Set problem: Express the records as a Markdown table with the columns Row and Line, starting with the line that contains "You are a computer-use" and going on through the end of the records, both ends included. Leave out blank lines and the pictures.

[Start]

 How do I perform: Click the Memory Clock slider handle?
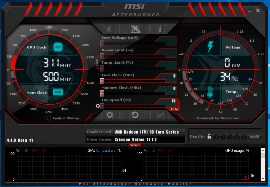click(x=102, y=94)
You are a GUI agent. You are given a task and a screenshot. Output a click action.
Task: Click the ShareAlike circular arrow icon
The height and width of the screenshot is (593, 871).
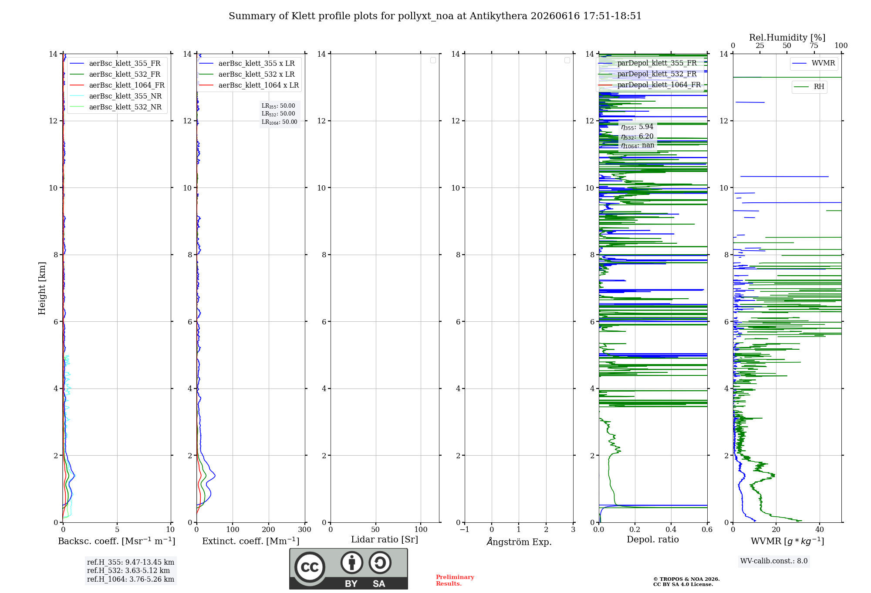[380, 562]
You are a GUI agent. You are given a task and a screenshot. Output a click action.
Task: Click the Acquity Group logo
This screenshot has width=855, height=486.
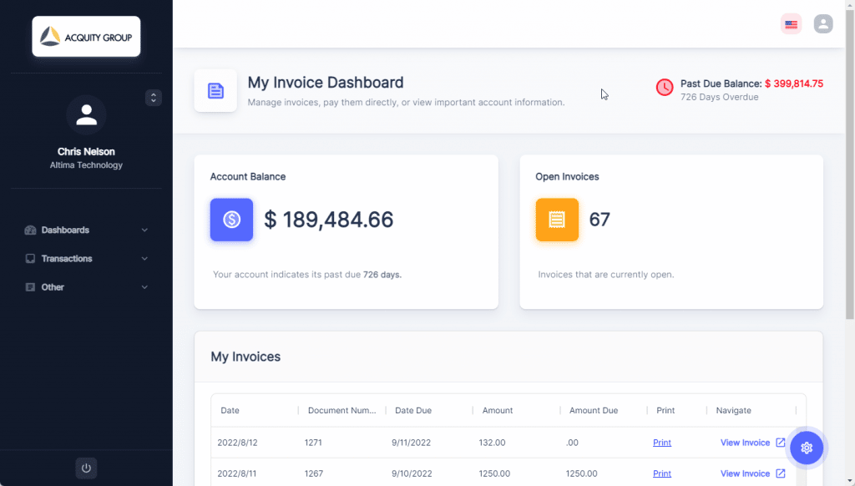(86, 36)
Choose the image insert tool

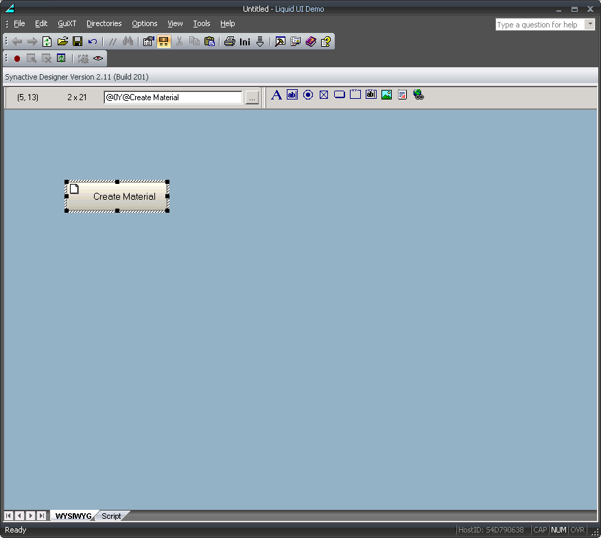click(387, 95)
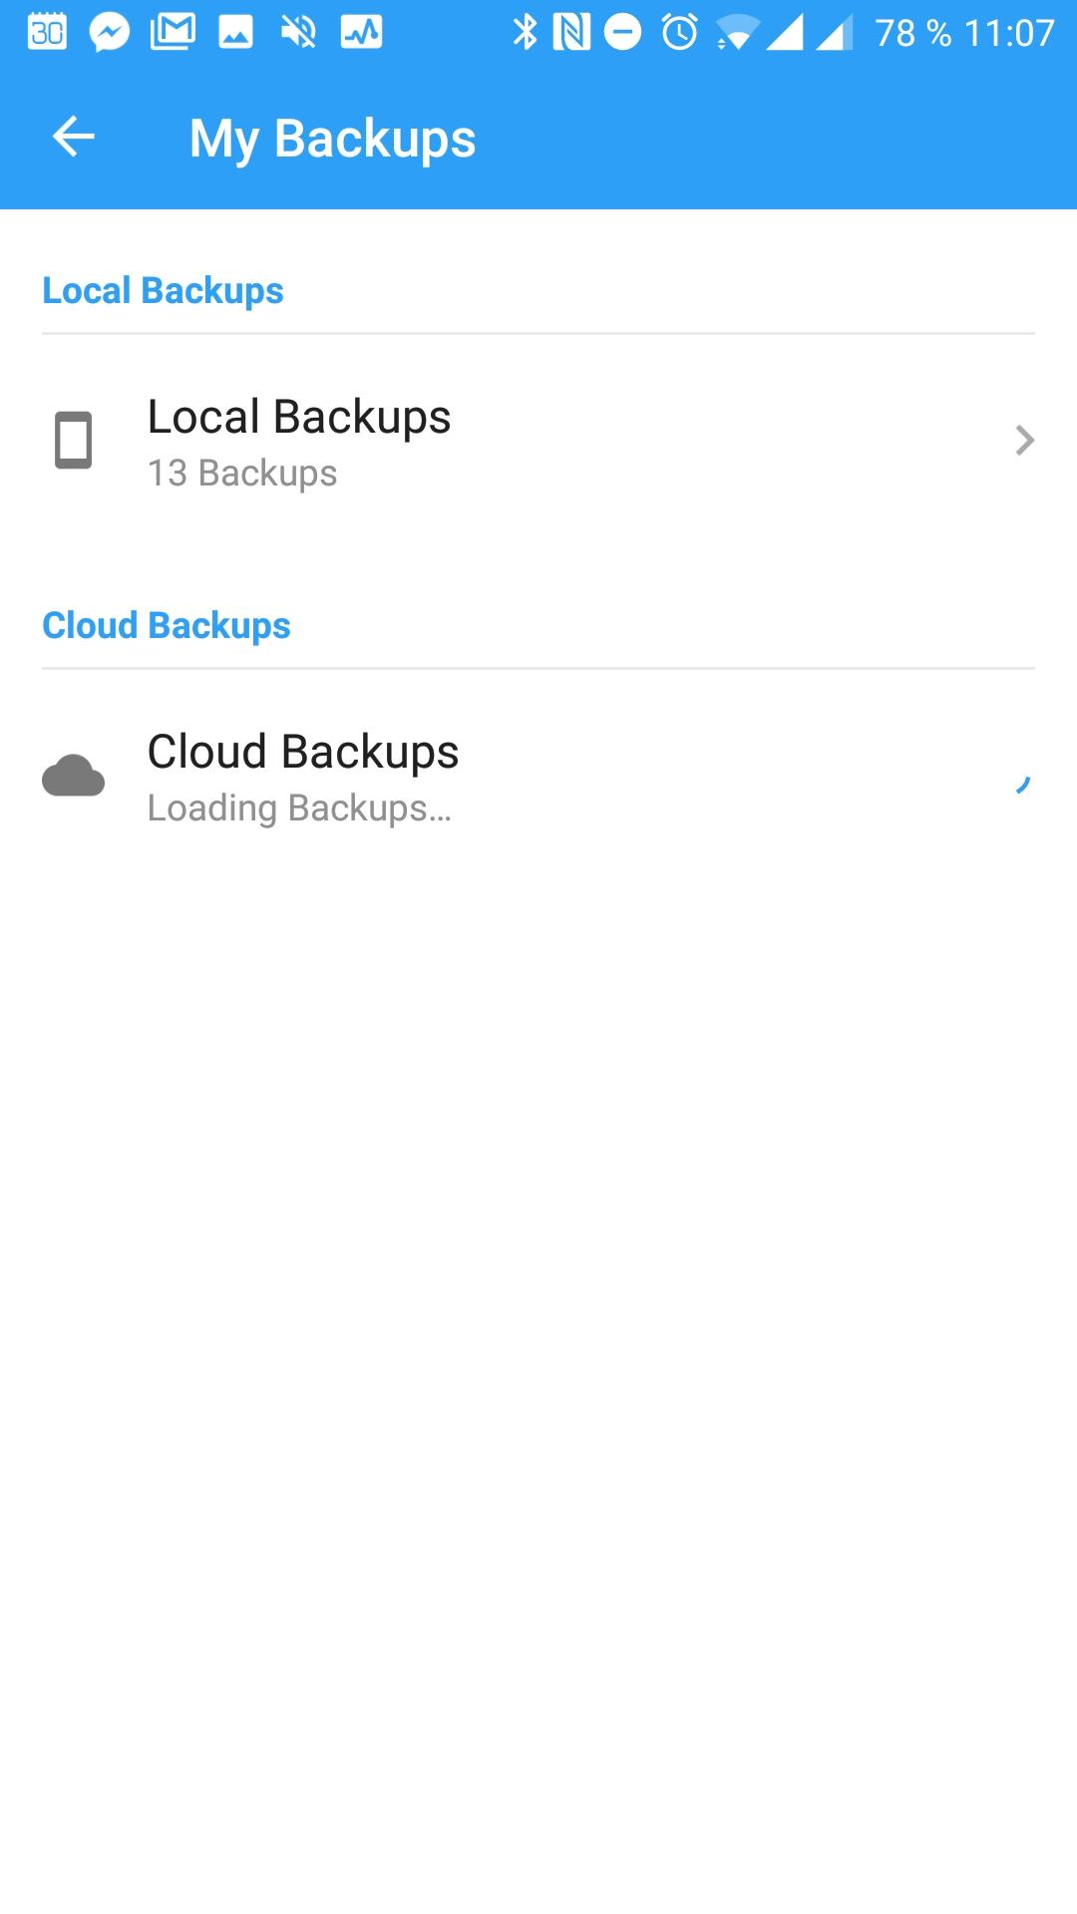Tap the do-not-disturb status icon

[623, 33]
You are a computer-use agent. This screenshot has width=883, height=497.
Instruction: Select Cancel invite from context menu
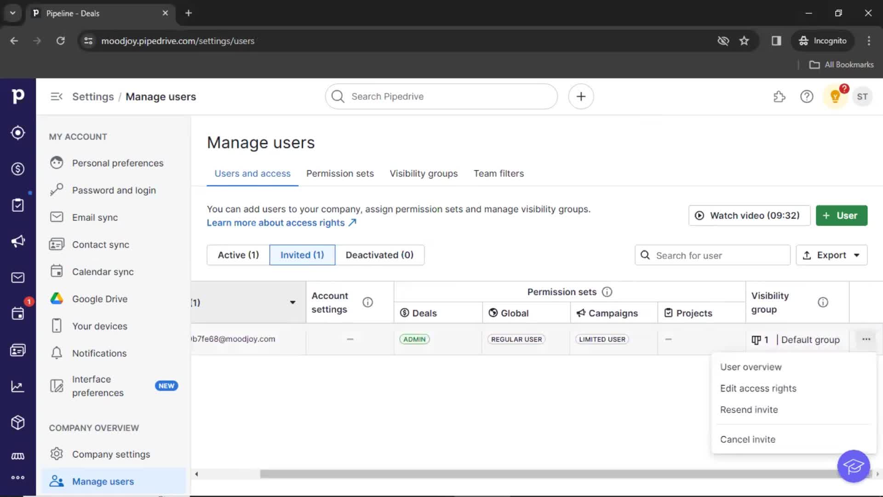(x=748, y=439)
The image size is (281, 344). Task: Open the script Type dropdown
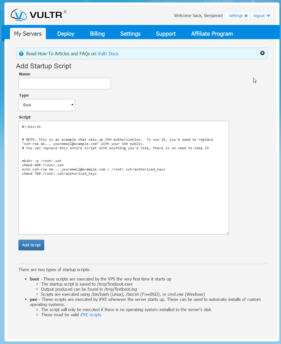pyautogui.click(x=47, y=105)
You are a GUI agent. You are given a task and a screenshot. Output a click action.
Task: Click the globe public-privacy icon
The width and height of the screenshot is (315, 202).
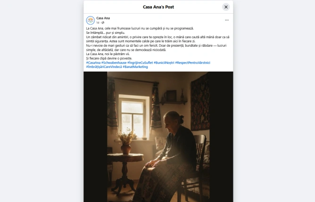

[End]

Exercise answer:
| Row | Line |
|---|---|
| 1 | You are a computer-use agent. This screenshot has width=883, height=497. |
| 2 | Instruction: Select Cancel invite from context menu |
| 3 | (x=748, y=439) |
| 4 | The image size is (281, 344). Task: Open the script Type dropdown |
| 5 | pyautogui.click(x=47, y=105) |
| 6 | You are a GUI agent. You are given a task and a screenshot. Output a click action. |
| 7 | Task: Click the globe public-privacy icon |
| 8 | The width and height of the screenshot is (315, 202). |